Hey guys!

So, I've decided to skip six months in this story, just to move things along and get some other plot points started. Anyway, here we go!

DA

Chapter 25- Lewis's POV

"Are you ready?" I ask my wife. Cleo nods at me, looking bittersweet and determined. We walk out of our bathroom, letting the faucet run and fill the tub, to go find get Isla.

It's been six months since Cleo gave birth to our little, perfect, wonderful baby girl. Before her birth, I'd been spending weeks trying to create a non-mermaid inducing baby wipe, and, luckily, I'd come up with one just before she was born. It was Cleo's idea, mostly- that a newborn couldn't handle the transformation. And we've been cleaning her only with those, never getting her wet.

Until today, that is.

I squeeze Cleo's hand and she smiles at me, and finally we walk into the nursery that we so valiantly decorated months before. It's ocean-themed: sea blue walls with fish decals and underwater plants, a sandy shag rug, a little bookshelf that I've painted to look like a reef. Cleo even found a lamp with rotating plastic waves over a blue bulb to look like under-the-sea shadows at a flea market.

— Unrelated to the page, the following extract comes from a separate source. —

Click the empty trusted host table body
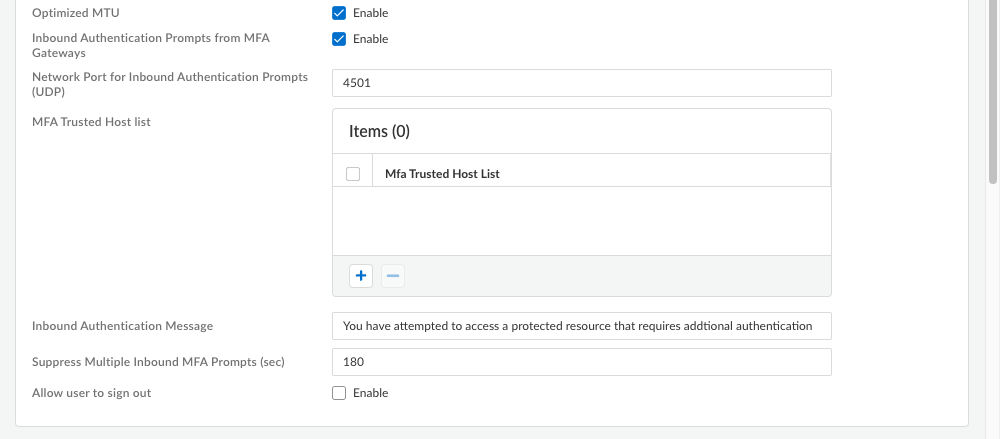This screenshot has height=439, width=1000. [x=581, y=220]
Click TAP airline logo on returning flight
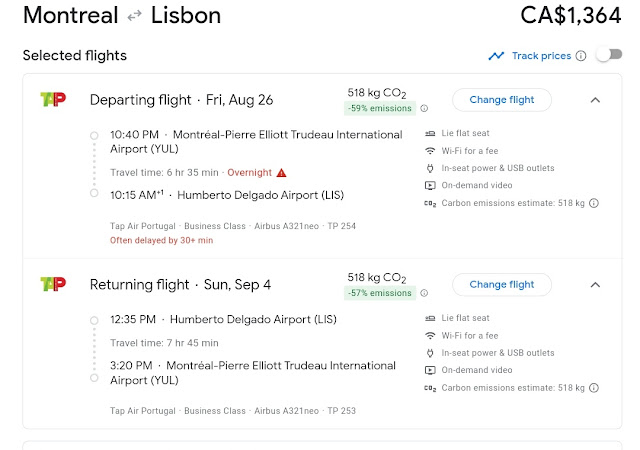The height and width of the screenshot is (450, 640). coord(52,284)
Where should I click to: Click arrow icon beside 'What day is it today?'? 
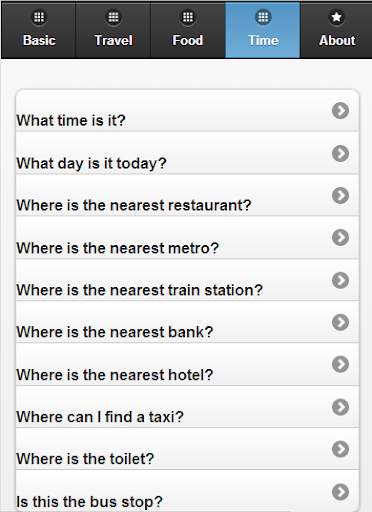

As we stand in the doorway, I can hear Isla's heavy baby breathing as she naps in her crib, and wait for a moment. Sure enough, within five minutes of us entering, Isla begins to squirm and cry out in little, sleepy squeaks. That child runs like clockwork.

"Hi," I coo, walking over to her, "hi sweetie. Good morning. Did you have a nice nap?" I scoop my daughter up out of her crib and hold her six-month old body to my chest, letting her head rest on my shoulder. Wearing only a diaper, her little body seems chubbier than ever and I scoot her up a little higher and begin to hum in her ear.

Bringing Isla over to Cleo, I hand her off gently but quickly; I feel that it's necessary to explain that I'm basically a pro by this point in the game. Isla begins to use her voice now (no words yet, but little sounds and chirps) a sure sign she's waking up. "Aw," Cleo says to her, holding her at arm's length, "somebody's tired. Well then, sleepyhead, we're gonna go take a bath now."

Isla looks at Cleo in interest. A bath? We've never done that before.

"Yeah," I chime in. "We're gonna go play in the tub!"

Whenever Isla hears the word "play" she perks up, and this case is no different. Immediately our little girl giggles and claps her tiny hands. "Yeah?" Cleo laughs. "You like that?"

Taking Isla, I follow Cleo into the bathroom nervously. What if she's a mermaid?

But then again, what if she isn't?

We finally walk into the room, where the tub is about half full by now, just enough for a baby. "Okay," I say, undressing her slowly. "Here we go."

I take a minute to look at my squirmy little baby, who is, right now, trying to escape my grasp and crawl around on our fluffy bathmat. Her hair, which our pediatrician says is growing at a rapid rate, falls down to her shoulders in little, sleep-ridden golden curls. Her fair skin is also mine, but her hazel-green eyes are all Cleo. She has little freckles across the bridge of her nose and rosy red cheeks. I kiss her downy head one last time and promise myself that no matter what happens once we put her in that water, nothing about my image of her will change.

Cleo nudges me and I hand Isla over. My wife then proceeds to lean into our daughter's ear and whisper something. Isla looks and her and Cleo kisses her cheek, and then lowers her gently into the tub.

One, two three.

I take Cleo's hand.

Four, five, six.

Isla is splashing around playfully in the water.

Seven, eight, nine.

Suddenly, she gets a funny look on her face.

Ten.

Just like that, it's as if our baby becomes water. She is in that state for only a second, however, before reappearing in front of us, splashing around in the tub again.

But this time she is sporting a tiny green tail.